Search code examples
c++if-statementsseintrinsicsmmx

if/else statement in SSE intrinsics


I am trying to optimize a small piece of code with SSE intrinsics (I am a complete beginner on the topic), but I am a little stuck on the use of conditionals.

My original code is:

unsigned long c;
unsigned long constant = 0x12345678;
unsigned long table[256];
int n, k;

for( n = 0; n < 256; n++ )
{
  c = n;
  for( k = 0; k < 8; k++ )
    {
      if( c & 1 ) c = constant ^ (c >> 1);
      else c >>= 1;
    }
  table[n] = c;
}

The goal of this code is to compute a crc table (the constant can be any polynomial, it doesn't play a role here),

I suppose my optimized code would be something like:

__m128 x;
__m128 y;
__m128 *table;

x = _mm_set_ps(3, 2, 1, 0);
y = _mm_set_ps(3, 2, 1, 0);
//offset for incrementation
offset = _mm_set1_ps(4);

for( n = 0; n < 64; n++ )
{
    y = x;
    for( k = 0; k < 8; k++ )
    {
        //if do something with y
        //else do something with y
    }
    table[n] = y;
    x = _mm_add_epi32 (x, offset);
}

I have no idea how to go through the if-else statement, but I suspect there is a clever trick. Has anybody an idea on how to do that?

(Aside from this, my optimization is probably quite poor - any advice or correction on it would be treated with the greatest sympathy)


Solution

  • You can get rid of the if/else entirely. Back in the days when I produced MMX assembly code, that was a common programming activity. Let me start with a series of transformations on the "false" statement:

    c >>= 1;
    
    c = c >> 1;
    
    c = 0 ^ (c >> 1);
    

    Why did I introduce the exclusive-or? Because exclusive-or is also found in the "true" statement:

    c = constant ^ (c >> 1);
    

    Note the similarity?
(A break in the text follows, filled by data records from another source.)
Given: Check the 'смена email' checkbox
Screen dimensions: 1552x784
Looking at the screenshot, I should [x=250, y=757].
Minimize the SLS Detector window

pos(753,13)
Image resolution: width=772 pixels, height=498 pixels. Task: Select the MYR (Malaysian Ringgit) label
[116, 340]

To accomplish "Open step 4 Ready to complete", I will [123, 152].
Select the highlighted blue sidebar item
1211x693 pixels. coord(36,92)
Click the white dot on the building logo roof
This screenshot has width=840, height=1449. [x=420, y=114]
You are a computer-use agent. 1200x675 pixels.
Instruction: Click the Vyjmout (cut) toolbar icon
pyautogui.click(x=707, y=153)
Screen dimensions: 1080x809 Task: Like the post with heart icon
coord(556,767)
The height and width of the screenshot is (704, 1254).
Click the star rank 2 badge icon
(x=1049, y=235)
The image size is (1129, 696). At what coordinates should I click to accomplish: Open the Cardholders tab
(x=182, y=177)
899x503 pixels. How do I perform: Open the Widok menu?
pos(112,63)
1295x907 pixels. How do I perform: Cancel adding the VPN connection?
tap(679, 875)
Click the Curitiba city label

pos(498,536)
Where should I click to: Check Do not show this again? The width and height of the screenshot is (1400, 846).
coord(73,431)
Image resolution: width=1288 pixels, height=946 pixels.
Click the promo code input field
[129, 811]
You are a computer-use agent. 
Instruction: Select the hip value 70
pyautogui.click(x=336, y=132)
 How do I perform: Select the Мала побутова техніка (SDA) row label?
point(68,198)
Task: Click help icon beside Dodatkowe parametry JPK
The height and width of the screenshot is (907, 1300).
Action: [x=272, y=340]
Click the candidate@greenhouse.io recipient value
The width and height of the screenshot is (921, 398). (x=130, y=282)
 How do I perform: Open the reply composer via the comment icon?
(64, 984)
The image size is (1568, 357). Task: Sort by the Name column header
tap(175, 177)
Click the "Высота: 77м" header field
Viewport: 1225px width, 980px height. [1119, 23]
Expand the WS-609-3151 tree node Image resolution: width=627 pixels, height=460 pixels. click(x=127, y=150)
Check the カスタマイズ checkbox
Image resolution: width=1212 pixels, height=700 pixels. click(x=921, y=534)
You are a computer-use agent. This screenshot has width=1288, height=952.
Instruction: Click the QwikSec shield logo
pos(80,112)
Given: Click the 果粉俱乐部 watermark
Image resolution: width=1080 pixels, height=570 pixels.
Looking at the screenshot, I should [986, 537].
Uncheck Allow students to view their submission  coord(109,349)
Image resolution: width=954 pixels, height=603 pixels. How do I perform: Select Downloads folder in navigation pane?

In the "true" part, we xor with a constant, and in the false part, we xor with zero.

    Now I'm going to show you a series of transformations on the entire if/else statement:

    if (c & 1)
        c = constant ^ (c >> 1);          // same as before
    else
        c =        0 ^ (c >> 1);          // just different layout
    
    if (c & 1)
        c =  constant      ^ (c >> 1);
    else
        c = (constant & 0) ^ (c >> 1);    // 0 == x & 0
    
    if (c & 1)
        c = (constant & -1) ^ (c >> 1);   // x == x & -1
    else
        c = (constant &  0) ^ (c >> 1);
    

    Now the two branches only differ in the second argument to the binary-and, which can be calculated trivially from the condition itself, thus enabling us to get rid of the if/else:

    c = (constant & -(c & 1)) ^ (c >> 1);
    

    Disclaimer: This solution only works on a two's complement architecture where -1 means "all bits set".